START Material to process

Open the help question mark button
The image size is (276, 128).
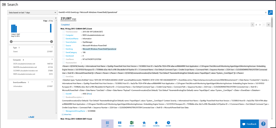(263, 124)
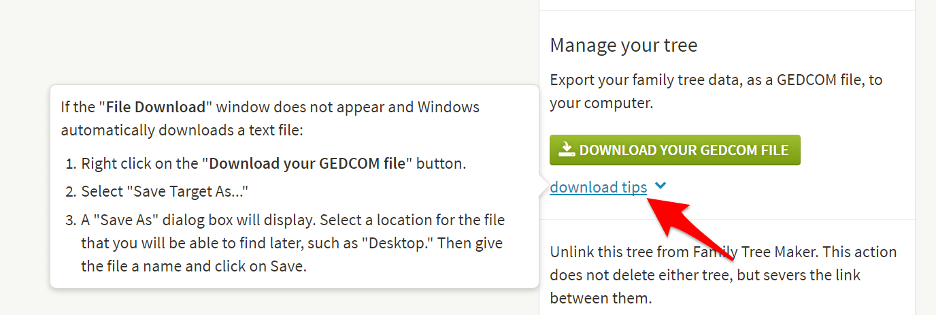Click the Manage your tree heading

[x=624, y=46]
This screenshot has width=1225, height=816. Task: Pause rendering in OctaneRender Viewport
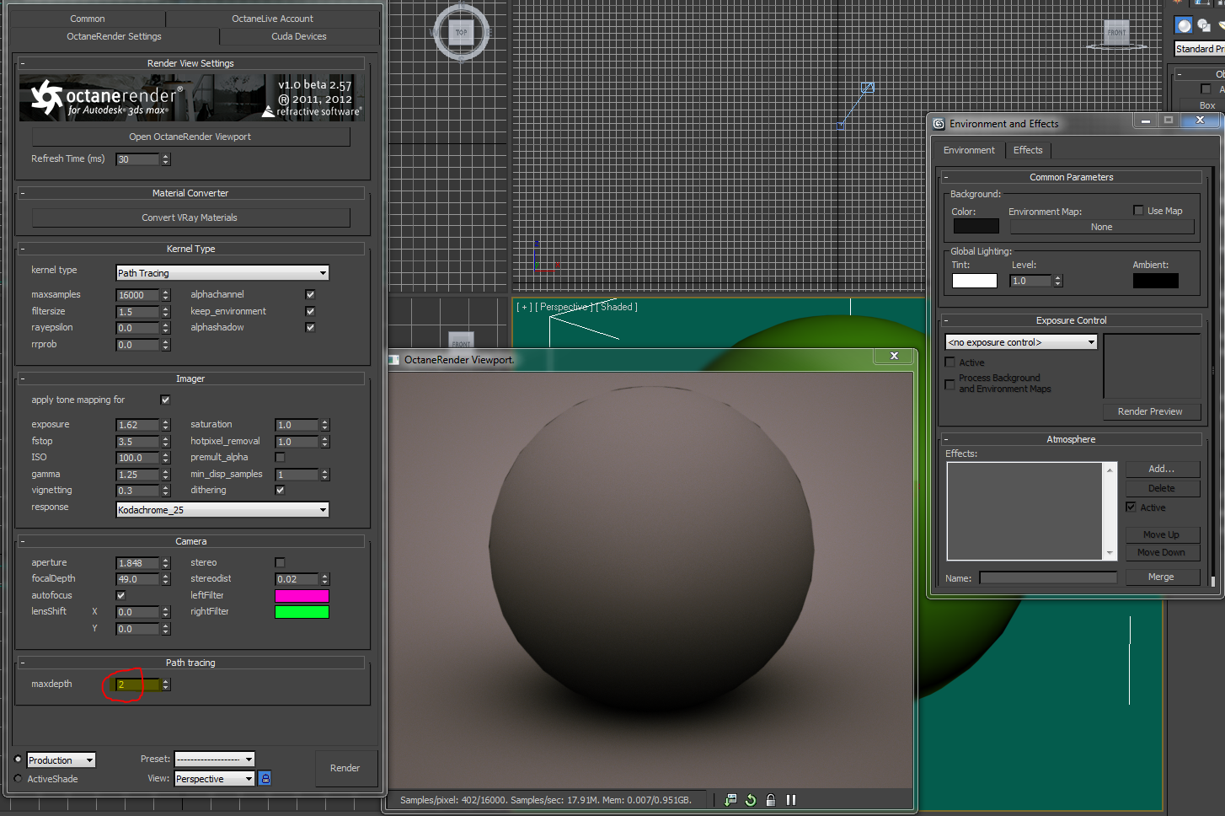pyautogui.click(x=791, y=800)
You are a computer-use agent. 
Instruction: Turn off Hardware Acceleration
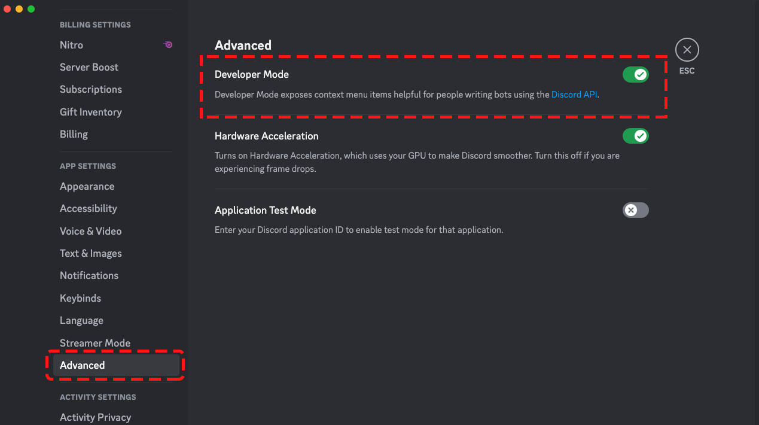click(x=635, y=136)
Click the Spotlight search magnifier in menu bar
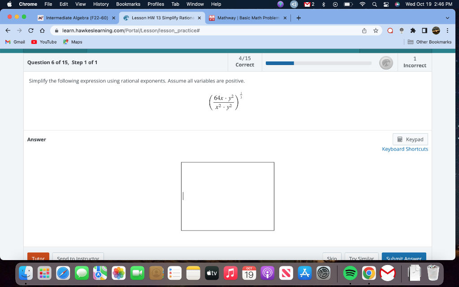459x287 pixels. coord(374,4)
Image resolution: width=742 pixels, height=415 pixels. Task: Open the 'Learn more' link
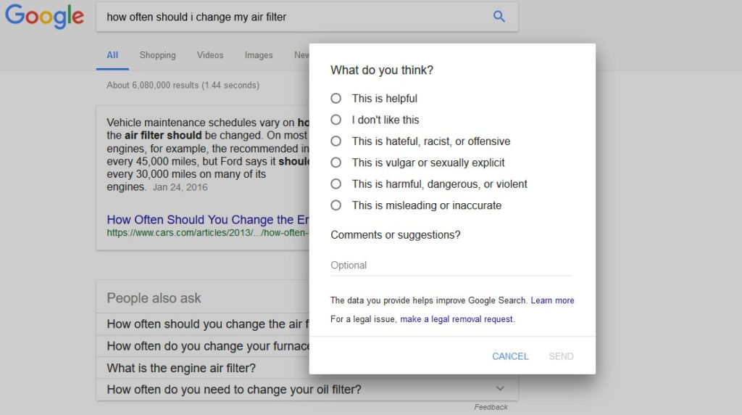tap(552, 300)
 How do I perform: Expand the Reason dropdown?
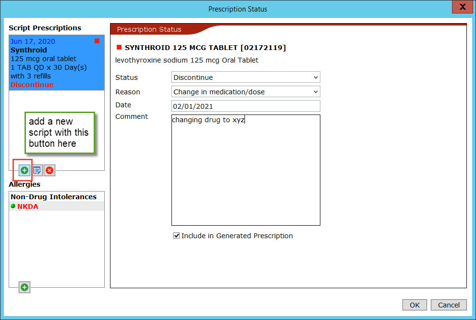[245, 92]
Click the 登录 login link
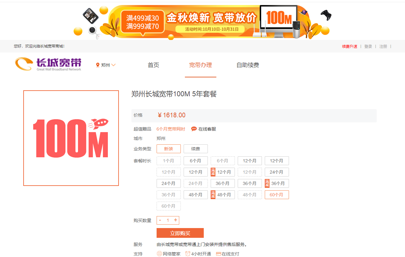405x257 pixels. tap(368, 46)
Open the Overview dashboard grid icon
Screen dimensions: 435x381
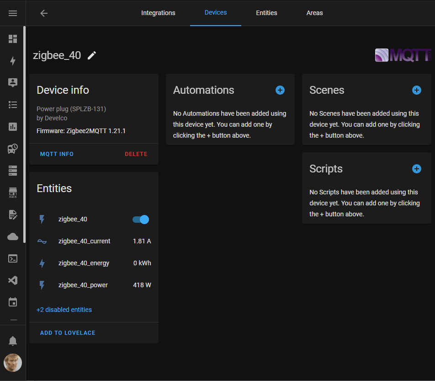[x=13, y=39]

END Material to process

Transcribe every entry above exactly. Omit all pictures.

Open the help question mark button
The image size is (276, 128).
(263, 124)
Click the Manage your tree heading

[x=624, y=46]
This screenshot has width=1225, height=816. Task: Pause rendering in OctaneRender Viewport
pyautogui.click(x=791, y=800)
You are a computer-use agent. 
Instruction: Turn off Hardware Acceleration
click(x=635, y=136)
Click the Spotlight search magnifier in menu bar
459x287 pixels. coord(374,4)
Image resolution: width=742 pixels, height=415 pixels. Task: Open the 'Learn more' link
tap(552, 300)
 How do I perform: Expand the Reason dropdown?
[245, 92]
Click the 登录 login link
405x257 pixels. tap(368, 46)
Open the Overview dashboard grid icon
Screen dimensions: 435x381
[x=13, y=39]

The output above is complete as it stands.